- SELECTED EXTRACT
Nurses are particularly vulnerable to burnout given their professional intersection with patient suffering. Evaluating burnout among nurses requires a systems approach. Researchers have identified several individual and organizational influences on nursing burnout, particularly among NGNs. For example, due to the current nursing shortage, NGNs are often overwhelmed by their workloads. When units are understaffed, NGNs may forgo breaks and have heavier and more complex patient assignments, all of which can contribute to the poorer health of the nurse. These types of demands often overlook or at least downplay normal human capacity.
NGNs experience psychological factors that also contribute to burnout. For example, some NGNs experience a high degree of stress, and anxiety can affect one’s ability to sleep and may exacerbate job-related physical and emotional exhaustion. When perspective is overshadowed by overtaxing one’s realistic limitations, defeat ensues, and an existential crisis can occur.

- WHAT YOU HAVE TO DO
From the passage on burnout among new nurses, reproduce word for word the part that opens with the words containing "Nurses are particularly" and closes with "normal human capacity.".

- DATA EXTRACT
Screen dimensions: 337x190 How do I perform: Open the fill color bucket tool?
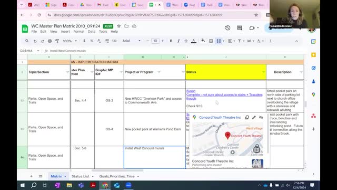click(203, 41)
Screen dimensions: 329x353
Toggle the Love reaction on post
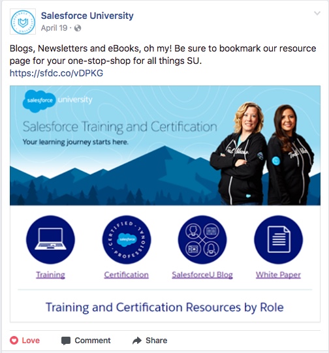click(25, 341)
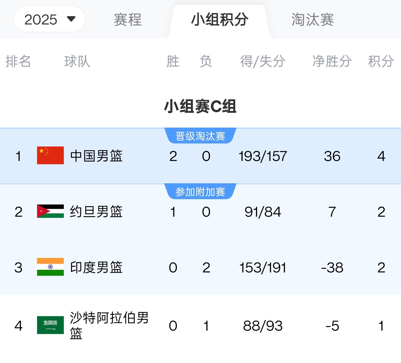Select the 小组积分 tab

[x=220, y=20]
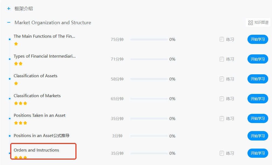The image size is (272, 165).
Task: Open the Classification of Markets lesson title
Action: coord(37,96)
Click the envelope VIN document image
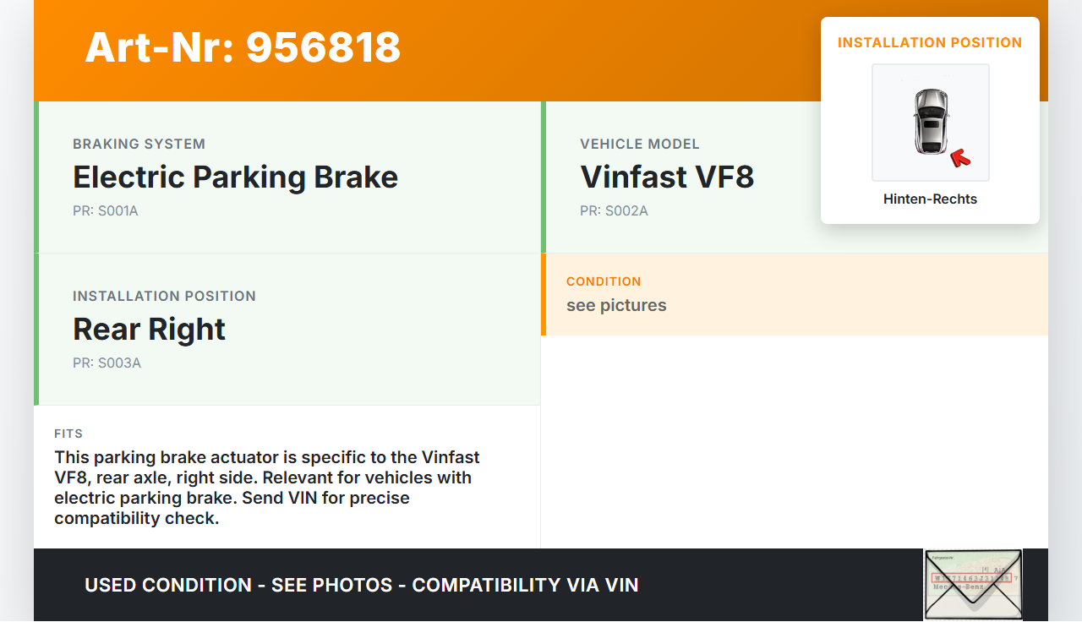1082x622 pixels. (x=972, y=584)
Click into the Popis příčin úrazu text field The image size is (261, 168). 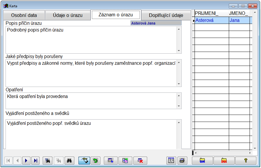tap(91, 39)
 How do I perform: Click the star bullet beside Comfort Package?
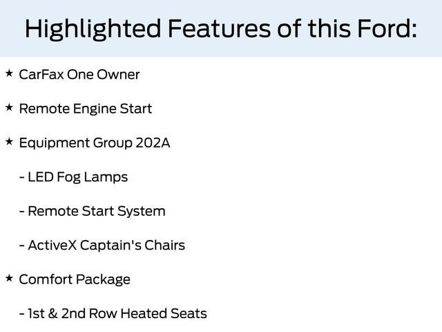coord(8,278)
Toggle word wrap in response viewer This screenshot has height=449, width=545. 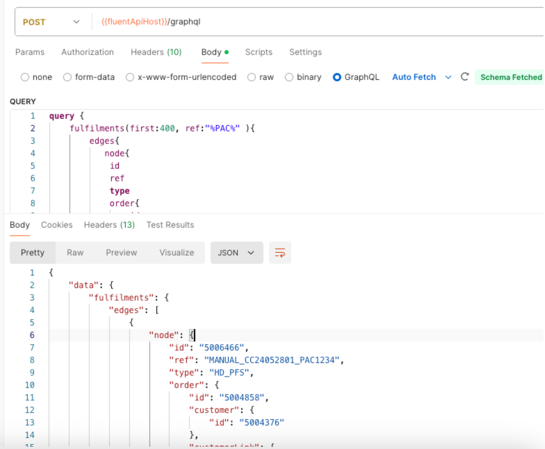pos(280,253)
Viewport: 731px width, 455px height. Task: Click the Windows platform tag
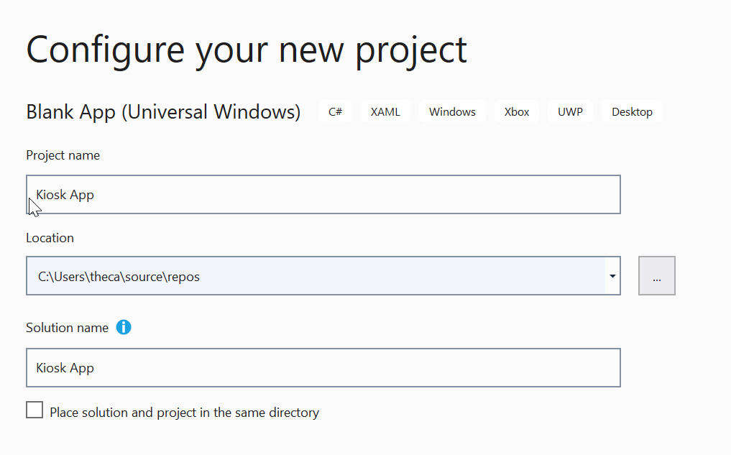pos(452,112)
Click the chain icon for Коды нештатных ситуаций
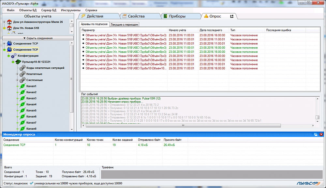The image size is (326, 188). pos(22,68)

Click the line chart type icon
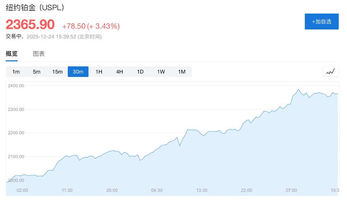point(330,72)
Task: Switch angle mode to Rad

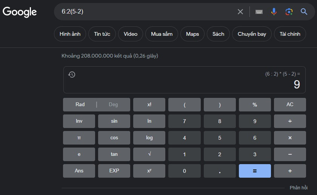Action: click(80, 105)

- OUTPUT OF THE EXERCISE
Nurses are particularly vulnerable to burnout given their professional intersection with patient suffering. Evaluating burnout among nurses requires a systems approach. Researchers have identified several individual and organizational influences on nursing burnout, particularly among NGNs. For example, due to the current nursing shortage, NGNs are often overwhelmed by their workloads. When units are understaffed, NGNs may forgo breaks and have heavier and more complex patient assignments, all of which can contribute to the poorer health of the nurse. These types of demands often overlook or at least downplay normal human capacity.